Instruções da tarefa - Transcreva, sem qualquer alteração, o trecho do texto sobre o show do Kraftwerk que começa em "A união perfeita" e termina em "circuito. The Man Machine.".

Texto em estudo -
★ ★ ★ ★

Um portal sonoro vibrando.Baixo. Dentro da escuridão, sendo atravessado pelo
público ansioso mas confiante. Sem imagens aparentes mas com muitas imagens de reseva para aquele som.


Então surge o tema principal da noite: The Man Machine. E
surgem os intérpretes, como sombras pretas sobre fundo
vermelho projetadas no tecido fechado. Os quatro
formam figuras hieráticas, semi-imóveis atrás de suas
extensões eletrònicas: os teclados e sintetizadores.
Machine, vai desenhando o telão sincronizado com a
música.
Vemos os quatro personagens tecnológicos que agora parecem mais
extensões das máquinas do que o contrário.
E dentro dessa afirmação, The Man Machine, que começa a aparecer em ritmo
hipnótico sendo escrita e reescrita na tela enquanto a
música toca dentro dessa afirmação terrível e
fantástica está o conflito do imenso poder que a
tecnologia exerce sobre nós. Pois sob o efeito da
mensagem e do som e das luzes, todos ficam
hipnotizados em uma imensa máquina humana conduzida pela
tecnologia que ocupa a tenda e a transforma na imensa
máquina de prazer que é uma festa.

Em seguida, na segunda música surge o primeiro
personagem dessa relação homem-máquina: as bicicletas.
A união perfeita do homem com a máquina, subindo as
montanhas em uma competição filmada: o Tour de France.
A bicicleta percorrendo a estradinha que circunda a
montanha, uma manada delas vencendo a montanha com a
força humana, percorrendo a estradinha e acompanhada
pela televisão, o olho eletrônico, de cima e de perto
ao longo do circuito. The Man Machine.
A bicicleta, o veículo moldado para a interação
direta com o corpo. Máquina que tira sua energia do
próprio corpo, animada pelo próprio homem. A
bicicleta: uma máquina com a forma do corpo com cada
parte tendo seu espelho na máquina, o guidão, os
pedais, o banco, um duplo energético da vontade humana
moldando a matéria para os seus propósitos. Uma
afirmação dessa união bem sucedida: homem-máquina.

E na próxima música a radicalização do conceito:
Vitamina. Uma descoberta científica dos elementos que
compõe e constroem e potencializam a própria máquina
do corpo.
Através de uma linguagem estética a relação
homem-máquina nos é apresentada pelo Kraftwerk de como nós mesmos somos parte de
sistemas complexos de interação mecânica e energética,
sendo em última análise também máquinas animadas pelos
elementos que a fazem.

Depois do show do Kraftwerk foi fácil encontrar
referências do som criado por eles em todas as bandas
que tocaram na mesma noite do tim festival: de Panjali Mc
â 2manydjs, passando pelo Soulwax e cansei de ser
sexy. Todos eles herdam um clima que vem de uma
certa batida eletrônica criada e aprimorada pelo Kraftwerk.

★ ★ ★ ★

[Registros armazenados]
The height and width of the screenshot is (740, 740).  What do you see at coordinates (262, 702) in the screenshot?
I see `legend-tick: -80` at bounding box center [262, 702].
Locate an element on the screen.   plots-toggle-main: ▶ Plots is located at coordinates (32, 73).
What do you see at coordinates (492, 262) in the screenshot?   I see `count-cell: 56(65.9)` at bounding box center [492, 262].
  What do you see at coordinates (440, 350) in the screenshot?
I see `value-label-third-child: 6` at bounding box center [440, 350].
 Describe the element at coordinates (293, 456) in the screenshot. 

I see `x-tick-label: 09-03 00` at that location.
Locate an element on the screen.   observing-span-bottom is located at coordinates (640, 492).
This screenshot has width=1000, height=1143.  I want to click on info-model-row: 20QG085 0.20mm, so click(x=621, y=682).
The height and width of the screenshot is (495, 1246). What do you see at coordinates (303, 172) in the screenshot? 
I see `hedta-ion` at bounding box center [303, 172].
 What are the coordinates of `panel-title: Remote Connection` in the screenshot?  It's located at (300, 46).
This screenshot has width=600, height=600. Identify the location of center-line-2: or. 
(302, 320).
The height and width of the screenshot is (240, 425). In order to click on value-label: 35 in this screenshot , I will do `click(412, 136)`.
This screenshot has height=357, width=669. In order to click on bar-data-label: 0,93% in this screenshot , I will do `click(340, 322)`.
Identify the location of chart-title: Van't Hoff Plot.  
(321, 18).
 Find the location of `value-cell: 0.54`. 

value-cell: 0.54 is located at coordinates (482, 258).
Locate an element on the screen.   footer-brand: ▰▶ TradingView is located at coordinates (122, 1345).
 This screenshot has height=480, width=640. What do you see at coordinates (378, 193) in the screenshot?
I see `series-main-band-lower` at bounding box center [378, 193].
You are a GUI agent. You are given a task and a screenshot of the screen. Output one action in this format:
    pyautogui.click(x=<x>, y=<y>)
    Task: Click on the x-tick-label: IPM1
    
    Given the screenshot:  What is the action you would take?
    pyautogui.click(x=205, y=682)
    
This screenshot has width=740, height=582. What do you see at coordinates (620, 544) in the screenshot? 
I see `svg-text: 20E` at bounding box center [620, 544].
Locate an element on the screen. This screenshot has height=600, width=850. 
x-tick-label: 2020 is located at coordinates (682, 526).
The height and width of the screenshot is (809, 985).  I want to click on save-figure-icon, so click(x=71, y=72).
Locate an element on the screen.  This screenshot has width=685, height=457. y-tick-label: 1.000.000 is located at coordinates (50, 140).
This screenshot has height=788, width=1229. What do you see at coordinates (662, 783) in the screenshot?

★ ★ ★ ★

Resposta do exercício -
A união perfeita do homem com a máquina, subindo as
montanhas em uma competição filmada: o Tour de France.
A bicicleta percorrendo a estradinha que circunda a
montanha, uma manada delas vencendo a montanha com a
força humana, percorrendo a estradinha e acompanhada
pela televisão, o olho eletrônico, de cima e de perto
ao longo do circuito. The Man Machine.